Tra i mercati di sbocco, grazie a una crescita del 68% la Svizzera supera gli Stati Uniti, che comunque presentano una crescita sia in valore (5%), sia in quantità (14%). Seguono gli Emirati Arabi Uniti con 544 milioni di euro, in linea come valore al dato del 1° semestre 2022 e con un calo in quantità (-8%), e la Francia con 478 milioni di euro (+7% in valore; -10% in quantità).
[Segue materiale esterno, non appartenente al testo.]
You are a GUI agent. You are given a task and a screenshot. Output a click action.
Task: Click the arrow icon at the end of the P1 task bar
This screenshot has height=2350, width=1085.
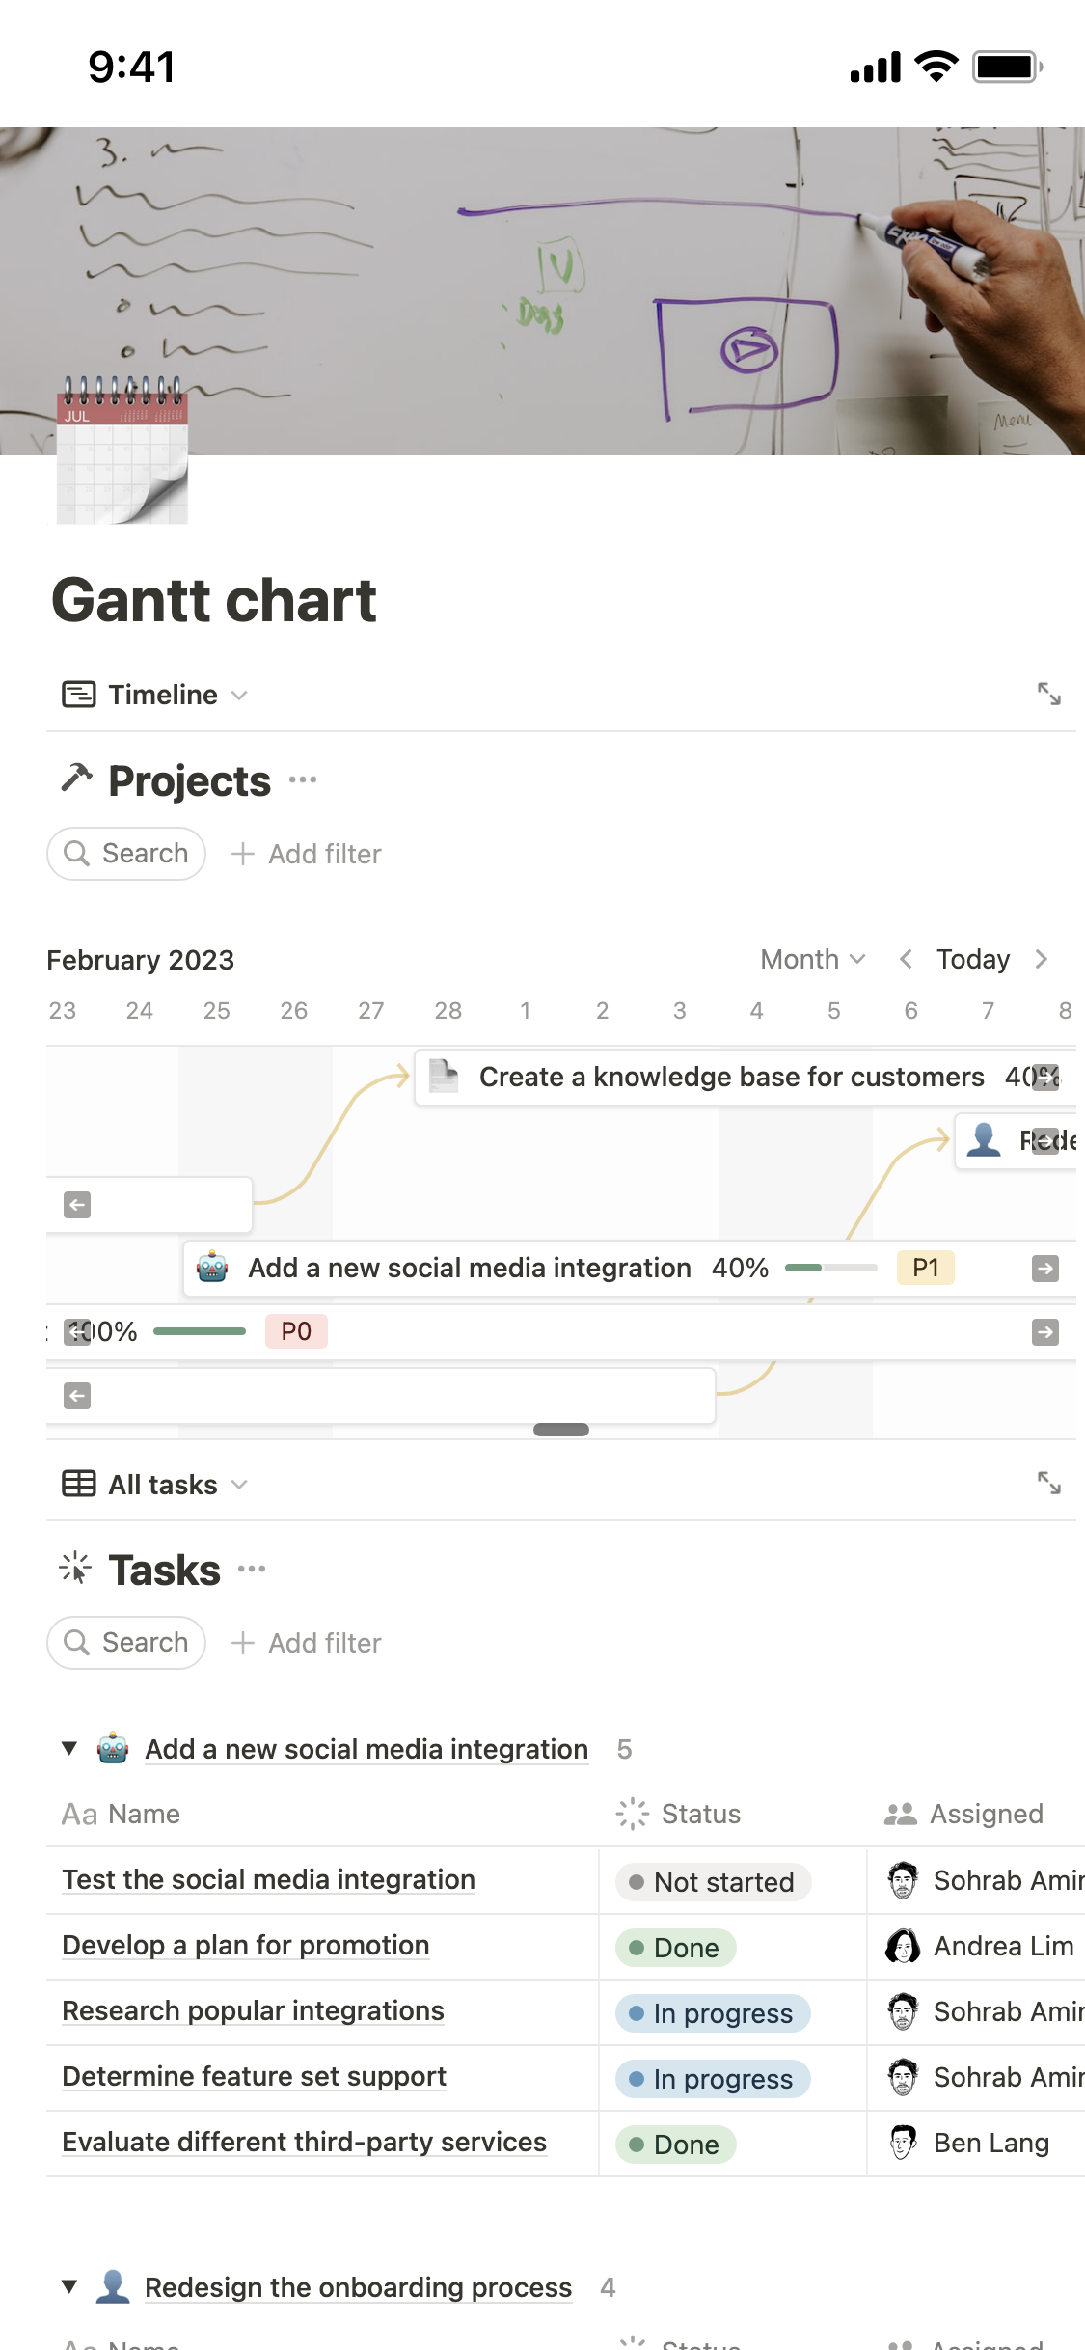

Da rilevare, inoltre, tra i diversi mercati di riferimento, il continuo rafforzamento delle vendite verso l’Irlanda (+21%), che negli ultimi anni ha assunto il ruolo di hub logistico per il gioiello Made in Italy, così come la Svizzera rappresenta un hub logistico per le maison del lusso.
Lo scenario macroeconomico, caratterizzato da rallentamento nei paesi occidentali e in Cina, alti tassi di interesse e non trascurabili pressioni inflazionistiche, sarà probabilmente sfavorevole alla maggior parte delle materie prime. Tuttavia, la transizione energetica e uno strutturale sottoinvestimento forniranno supporto alle quotazioni.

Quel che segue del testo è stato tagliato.